Dickens makes an allusion employing a parody of the stereotypical English churchman in Chapter 4, when Pip describes how the officious Mr. Wopsle says grace at his family's table:
It began the moment we sat down to dinner. Mr. Wopsle said grace with theatrical declamation — as it now appears to me, something like a religious cross of the Ghost in Hamlet with Richard the Third — and ended with the very proper aspiration that we might be truly grateful.
When characters act pompously in a Dickens novel, the author is most often indicating that they shouldn't be taken seriously by the reader. Mr. Wopsle is a parody of the self-important Victorian clergyman, who takes his own voice so seriously that he later moves to London to become an actor. The officiousness and silliness of Mr. Wopsle shows in his hyperbolic "theatrical declamation" of a simple mealtime prayer with friends. This is a strange occasion to speak in "theatrical" tones, but no one except Pip seems to blink an eye at either its delivery or "aspirations."
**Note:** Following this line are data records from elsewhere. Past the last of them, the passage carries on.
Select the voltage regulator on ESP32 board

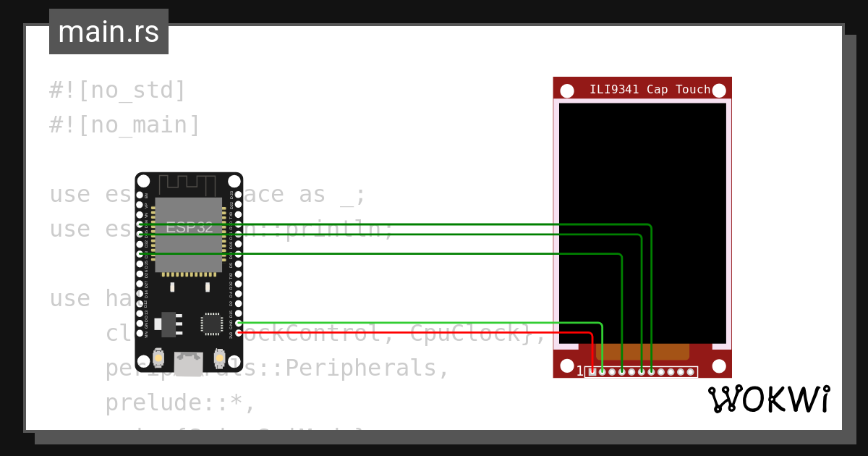click(169, 324)
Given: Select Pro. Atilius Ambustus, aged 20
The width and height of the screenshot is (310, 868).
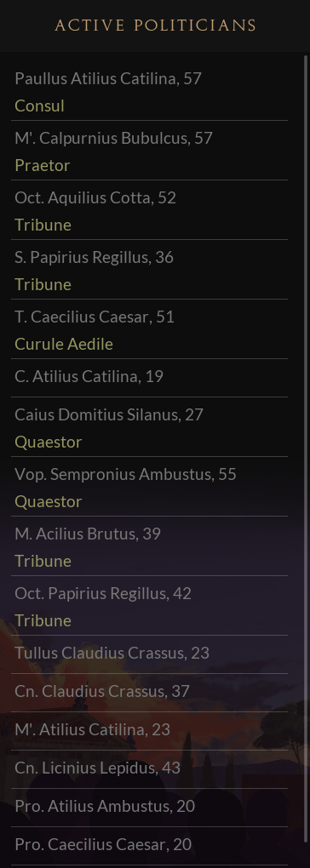Looking at the screenshot, I should 150,808.
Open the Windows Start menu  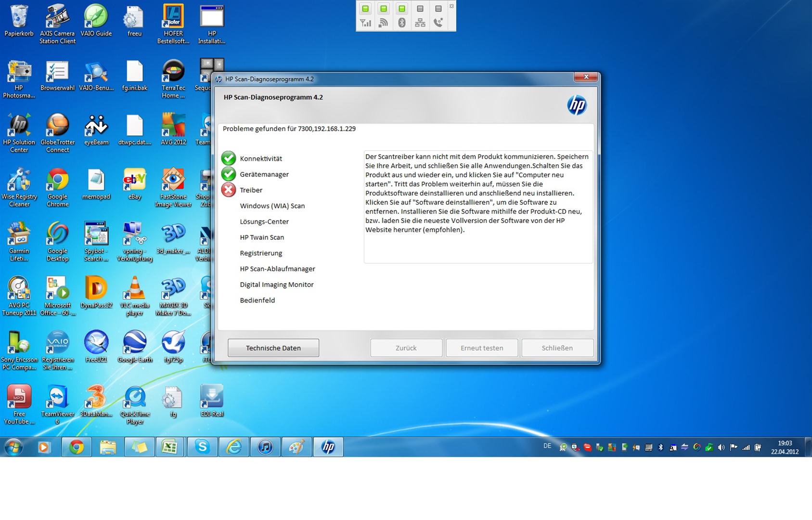[13, 447]
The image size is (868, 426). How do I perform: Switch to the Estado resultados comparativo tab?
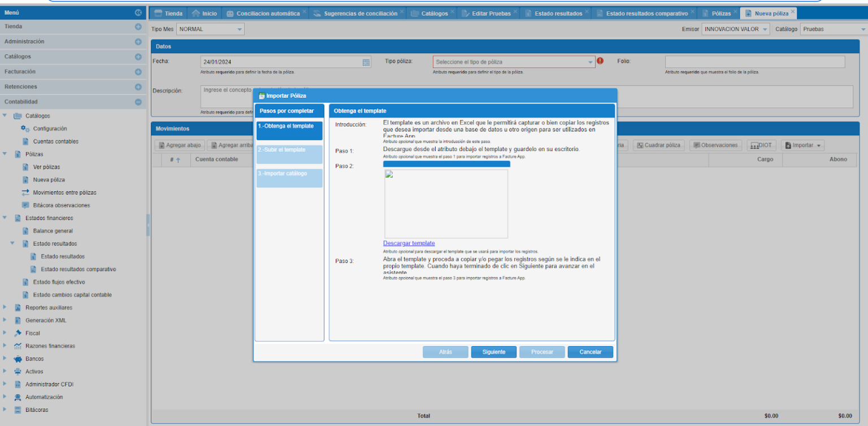click(646, 14)
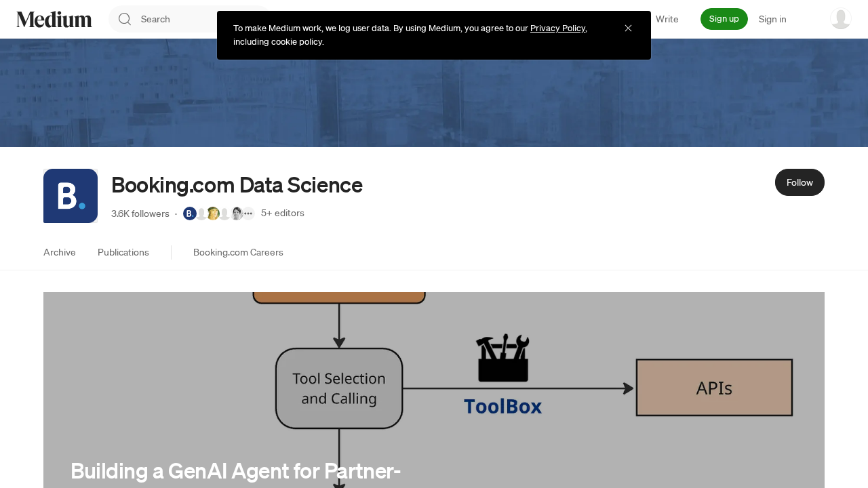Click the Sign up button
The height and width of the screenshot is (488, 868).
pos(724,18)
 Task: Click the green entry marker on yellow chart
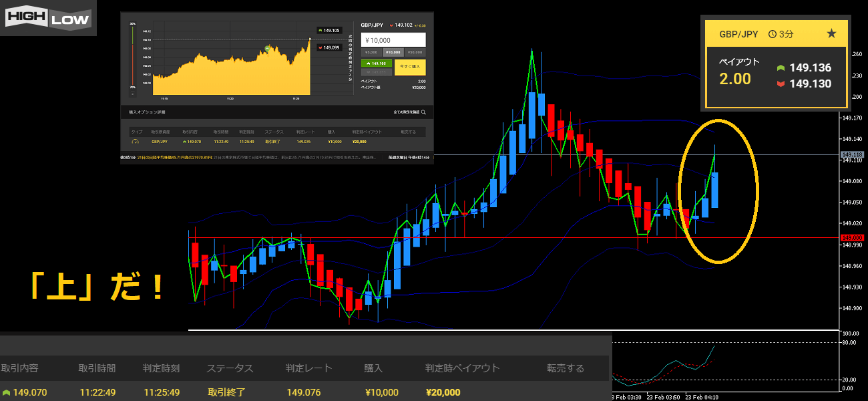pyautogui.click(x=268, y=49)
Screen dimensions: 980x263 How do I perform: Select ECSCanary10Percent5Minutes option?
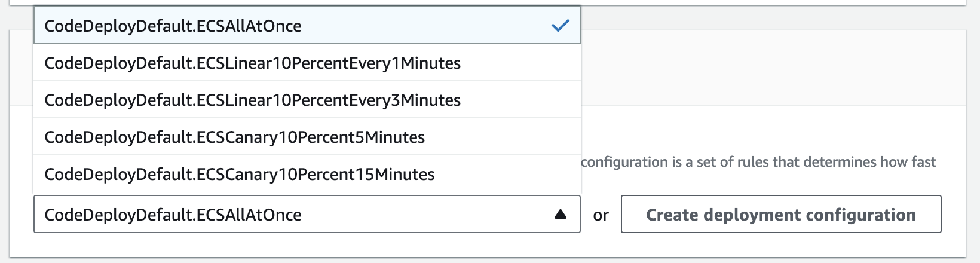pos(234,137)
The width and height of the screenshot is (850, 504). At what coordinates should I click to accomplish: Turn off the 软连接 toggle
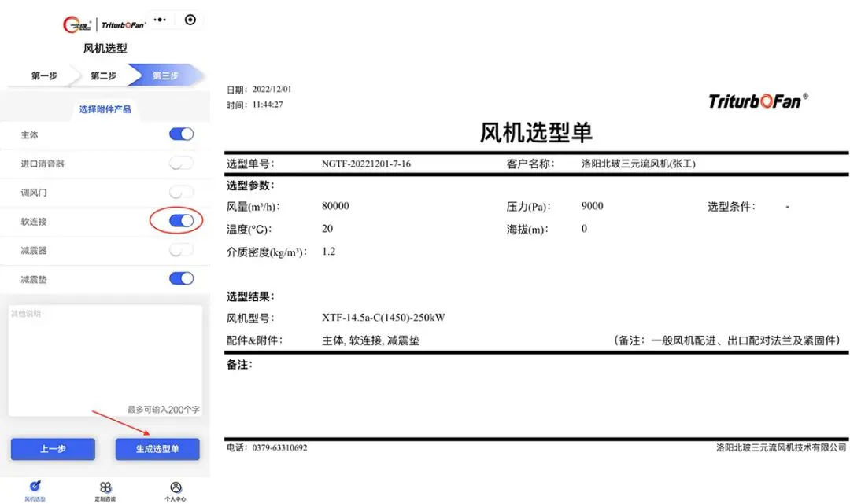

The "Ghost in Hamlet" and "Richard the Third" that Dickens alludes to are characters in plays by William Shakespeare. Both are kings, both are known for ominous and dramatic speeches, and both are very long-winded. It's also notable that Mr. Wopsle's silly "grace" drags on, and Richard III and Hamlet are the two longest plays that Shakespeare wrote. Pip, in his position as first-person narrator, remembers this incident with tongue-in-cheek humor, describing it in a way that his childhood self, unaware of the finer points of Shakespeare, wouldn't have understood at the time.